The company's 2008 production, Big Thick Rod, addressed the theme of exploitation. The play contains a combination of linguistic and slapstick humor, much in the vein of the Theatre of the Ridiculous plays of Charles Ludlam. Big Thick Rod, by Resident Playwright Stanton Wood, premiered in the New York International Fringe Festival, in August 2008. In 2009. Rabbit Hole Ensemble presented Shadow of Himself, by Obie Award-winning playwright Neal Bell. Stanton Wood's Candide Americana will be presented at FringeNYC in August, 2009.

==Support==
Rabbit Hole Ensemble is a 501(c)(3) non-profit company that relies on donations from supporters. The company is a member of the Alliance of Resident Theatres/New York, and receives production assistance from The Puffin Foundation, Brooklyn Arts Council, The Nancy Quinn Fund, The Edith Lutyens and Norman Bel Geddes Foundation, New York Theatre Workshop, New York University, Urban Stages, and Sun Microsystems.

==Works==
- 2005 – The Transformation of Dr.
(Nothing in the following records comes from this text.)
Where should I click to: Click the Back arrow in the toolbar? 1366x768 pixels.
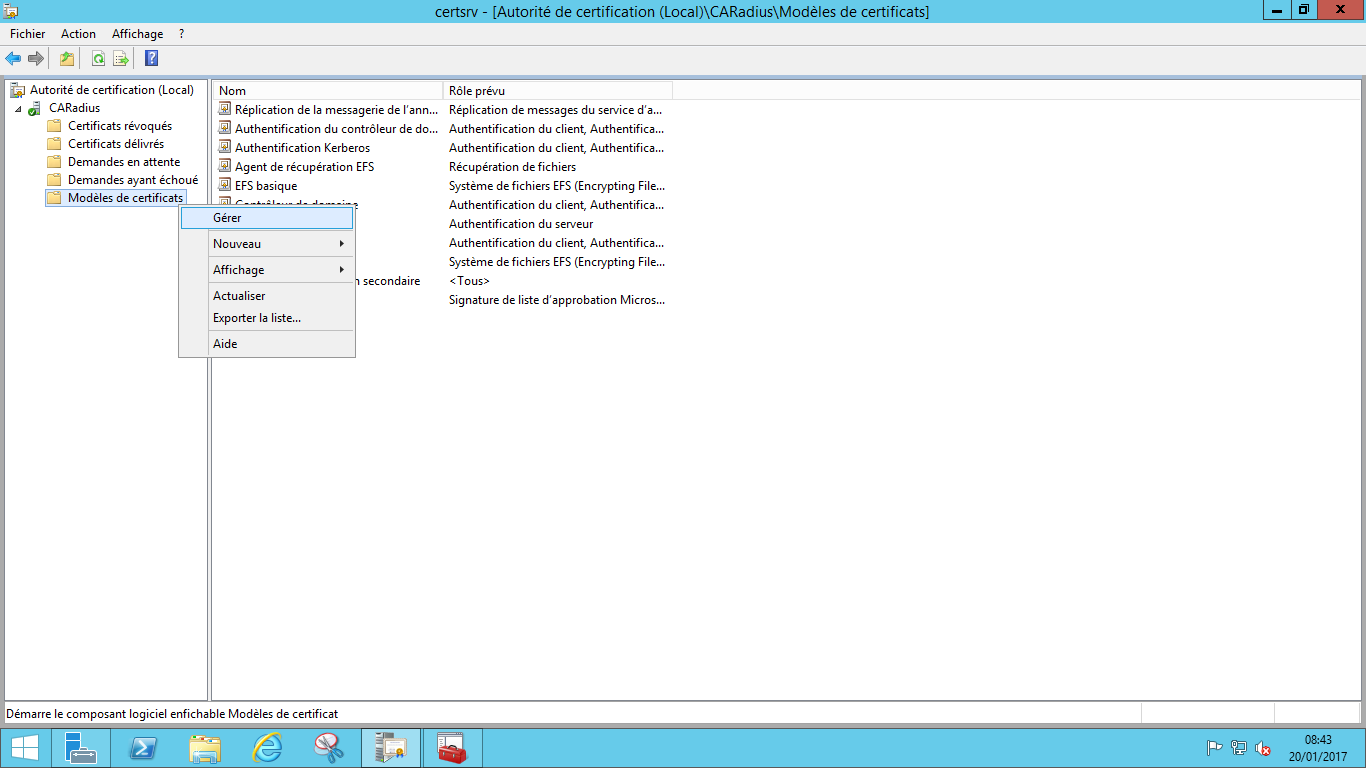click(x=13, y=59)
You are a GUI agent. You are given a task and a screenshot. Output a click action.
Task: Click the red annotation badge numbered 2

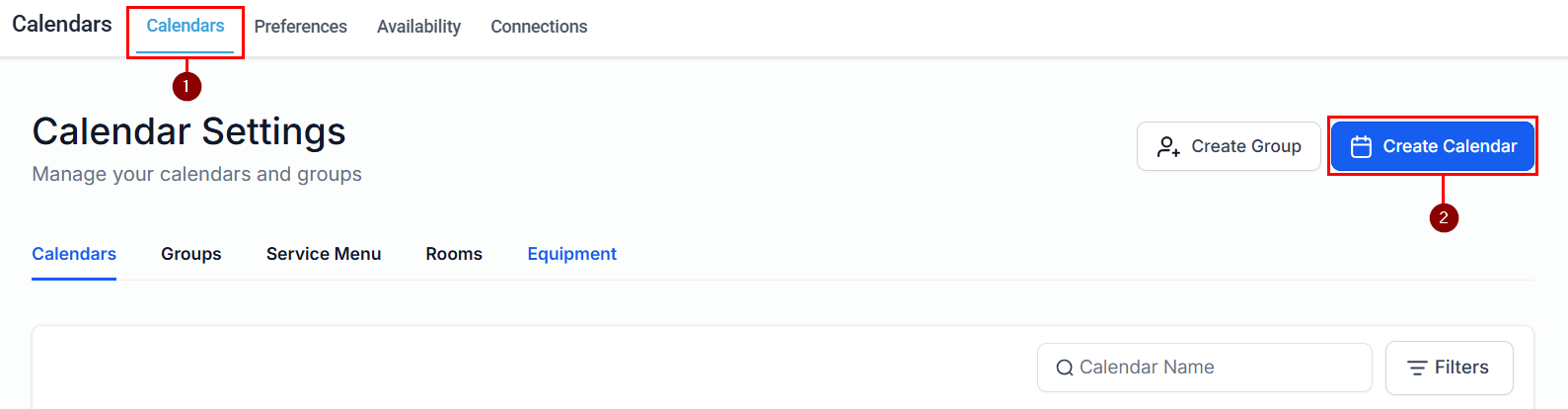[x=1444, y=217]
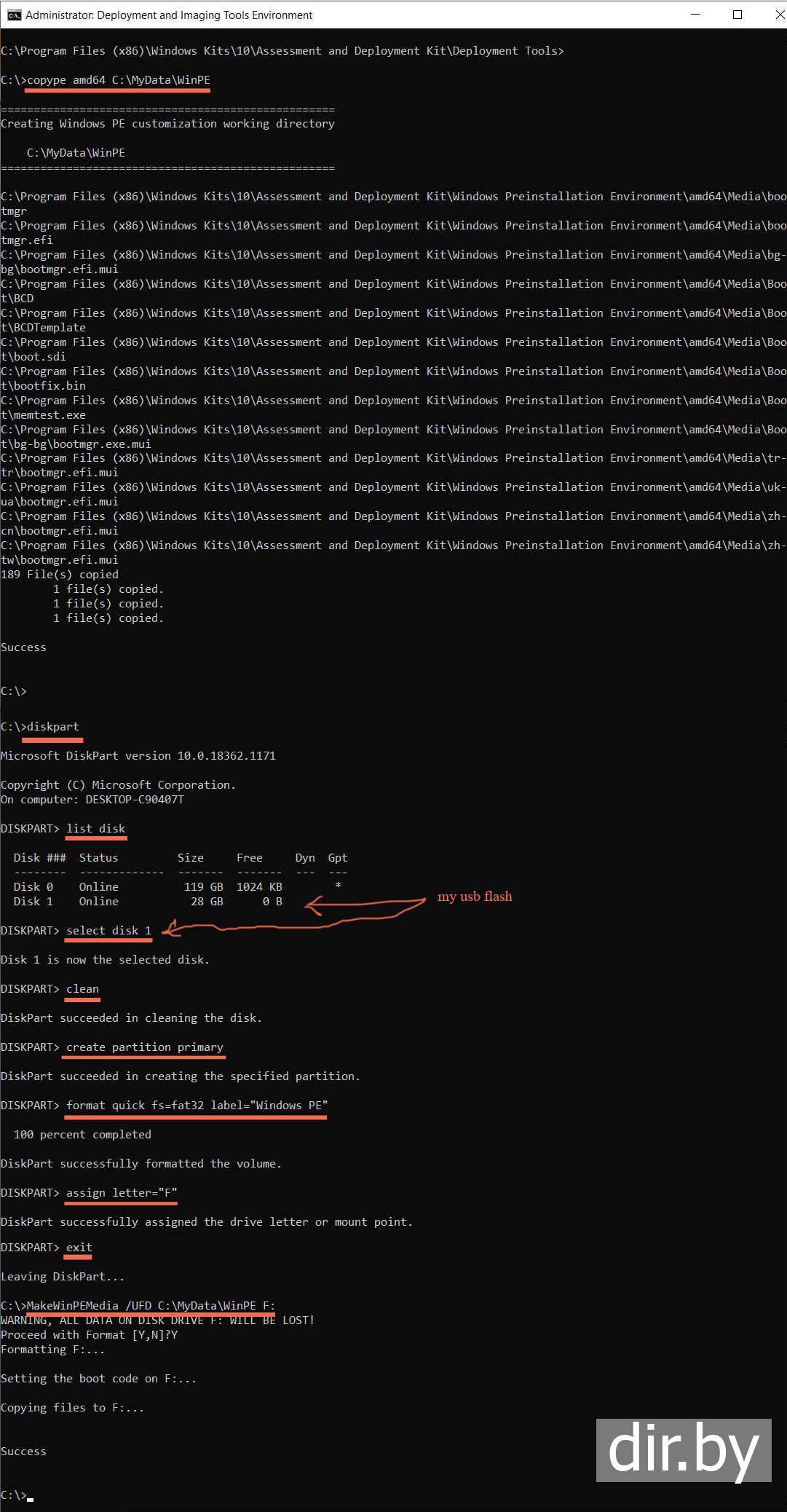Click the 'select disk 1' command
The width and height of the screenshot is (787, 1512).
click(x=108, y=931)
Jekyll (also 2006; New York International Fringe Festival)
- 2006 – The Siblings (Midtown International Theatre Festival)
- 2006 – Nosferatu: Part I
- 2007 – The Land of the Undead
- 2007 – Nosferatu: The Morning of My Death (Midtown International Theatre Festival)
- 2007 – The Night of Nosferatu (picked up from its Manhattan run by Wellfleet Harbor Actors Theatre; Wellfleet, MA)
- 2008 – A Rope in the Abyss
- 2008 - Big Thick Rod (picked up from its FringeNYC run by The Access Theater Spotlight Series)
- 2009 - Shadow of Himself (by Obie-winner Neal Bell)
- 2009 - Candide Americana

==Awards and honors==
- 2008 - Outstanding Direction: Edward Elefterion, New York Innovative Theatre Award
- 2008 - Outstanding Lighting Design: Kevin Hardy, New York Innovative Theatre Award
For The Night of Nosferatu

- 2008 - Nominated, New York Innovative Theatre Awards:
Outstanding Overall Production of a Play
Outstanding Full Length Script: Stanton Wood
Outstanding Featured Actress: Tatiana Gomberg
Outstanding Ensemble: Danny Ashkenasi, Matt W. Cody, Paul Daily, Tatiana Gomberg, Emily Hartford, Ned Massey
For The Night of Nosferatu

- 2007 – “Top 10 of 2007,” Popshifter.com: The Night of Nosferatu
- 2007 – “Best Cape Theatre 2007,” Cape Cod Times: The Night of Nosferatu
- 2006 – Outstanding Direction: Edward Elefterion, Midtown International Theatre Festival “Best of the Fest Award”
For Nosferatu: The Morning of My Death

- 2006 – Nominated, Midtown International Theatre Festival “Best of the Fest Awards”
Outstanding Overall Production of a New Play
Outstanding Ensemble: Danny Ashkenasi, Matt W. Cody, Paul Daily, Emily Hartford, Jenna Kalinowski, David Miceli
Outstanding Lead Actress: Jenna Kalinowski
Outstanding Lighting Design: Edward Elefterion
For Nosferatu: The Morning of My Death

==Community==
In the spring of 2008, Rabbit Hole Ensemble founded an initiative to bring theatre to underserved communities. With the original production, A Rope in the Abyss, as its cornerstone, the project brought free performances to sites throughout Brooklyn, NY, including homeless shelters, assisted living facilities, and hospitals. A Rope in the Abyss, a new play about neuroscience, brain injury, and the tenuous nature of identity, was presented in partnership with the Brain Injury Association of New York State. The project brought together hundreds of Brooklyn residents across five neighborhoods, and will be continued annually, with a new show each year, as part of Rabbit Hole Ensemble's season.